• [Bloque de texto]:
↓
El impacto contemporáneo del relato detectivesco, tanto en la literatura como en el cine y la TV., da cuenta del imaginario racionalista del positivismo del ‘hecho’ que deriva en el interés filosófico por el ‘signo’. Pero también, dentro de lo que Foucault denominaría la episteme del lenguaje, el carácter discursivo que asumiría la filosofía luego del giro lingüístico saussuriano. Los trabajos de Freud sobre el ‘cuerpo que habla’ y los de Nietzsche, y su sospecha acerca de la noción de verdad y, en general, de la valoración humana de lo real, las cuales requieren pensarse en sentido extramoral, deben reconocerse necesariamente como las bases de este giro epistemológico en la comprensión del lenguaje. La obra de Saussure, las reflexiones sobre la escritura de Kafka, Joyce y Virginia Woolf, la lectura lacaniana de Freud, y posteriormente el auge estructuralista y el posestructuralista, la narratología, la antropología estructural, la teoría de los sistemas y la de la comunicación. El siglo XX es el del lenguaje y la comunicación, de la cibernética y la informática. Para mediados de siglo todo se vuelve lenguaje, a todo se le aplica esa fórmula: el lenguaje del cuerpo, el lenguaje del cine, el del teatro, el de la danza, el de la ciencia... Y tras el lenguaje, por supuesto, la detección y análisis de códigos y estructuras que confluirán casi que por condición natural en la noción general de ‘signo’. Así, entre la perspectiva lingüística de la comunicación y el pragmatismo positivista tecnoindustrial, se erigió poderosamente el concepto de ‘signo’ para determinar las formas de la imaginación y el pensamiento. En la idea de ‘signo’ confluyen, durante prácticamente todo el siglo XX, el análisis del lenguaje y el de los hechos, y también el del lenguaje como hecho y el de los hechos como lenguaje. La pregunta inicial sería entonces, ¿dónde quedan las imágenes; cómo valorarlas bajo las características de lo fáctico o de lo lingüístico comunicacional?
↑
• [Datos proporcionados]:
↓
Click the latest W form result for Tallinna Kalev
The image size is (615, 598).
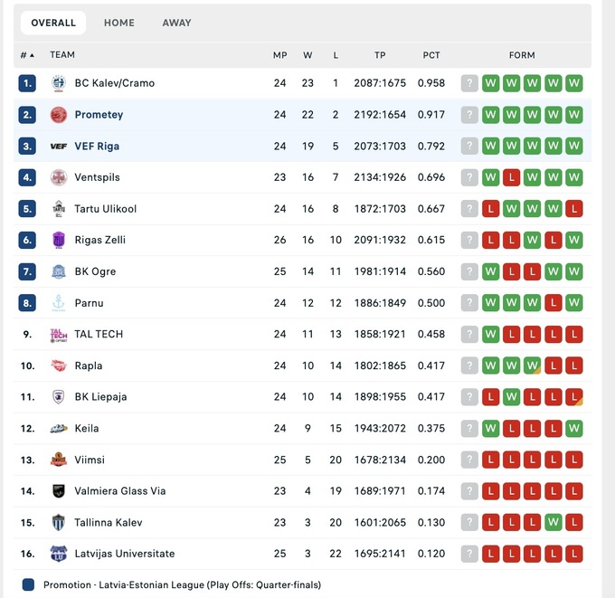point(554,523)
↑
↓
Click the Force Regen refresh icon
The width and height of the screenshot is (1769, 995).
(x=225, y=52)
↑
• [En qué consiste]:
Sigue escribiendo el texto sobre el relato detectivesco y el signo a partir de donde termina. Las entradas vienen de otra fuente.

• [Respuesta al ejercicio]:
La imagen efectivamente no es un ‘hecho’, pero tampoco es una palabra. Una imagen evidentemente no puede descomponerse en ‘elementos’ mínimos que determinen su composición de sentido o significado. Las partes de una imagen son fragmentos de su realidad, en términos de contigüidad, pero no elementos de su constitución significativa, como ocurriría entre una palabra y sus fonemas o grafemas. Incluso la imagen, como el ‘hecho’, es una condensación del tiempo de la percepción, es una despensa de momentos, una referencia a lo que fue (aquello a lo que se refiere, una entidad representada o un símbolo religante) y una postergación de lo que siempre está por venir (su capacidad de producir sentido de realidad, tanto colectiva como individual). Por supuesto que la imagen comunica, pero su valor no reside solo en dicha capacidad; de hecho, su potencia no está en aquello que difunde, sino en lo que almacena. La imagen parlante y móvil, producida por el desarrollo técnico, más allá de restar trascendencia simbólica a su valor aurático, consiguió hacerse partícipe del propio proceso de percepción del sujeto que, poco a poco, fue mutando su condición de espectador hacia un nuevo estadio de estimulación cerebral incidente en la propia conciencia. Hoy por hoy, pensar la imagen es pensar la percepción misma y con ella, el deseo, lo cual ha sido perfectamente detectado por el sistema económico capitalista para insertarse en la producción de actos falsamente volitivos, de orden inconsciente, a través de programaciones algorítmicas. El impacto contemporáneo de la visualidad como régimen de verdad ha logrado discretizar el modelo lingüístico de codificación que ordenó discursivamente el imaginario sociocultural de los siglos XIX y XX. De aquí que se nos haga imperioso repensar las condiciones de producción simbólica desde los dos universos tutelares de la construcción contemporánea de mundo: el signo y la imagen.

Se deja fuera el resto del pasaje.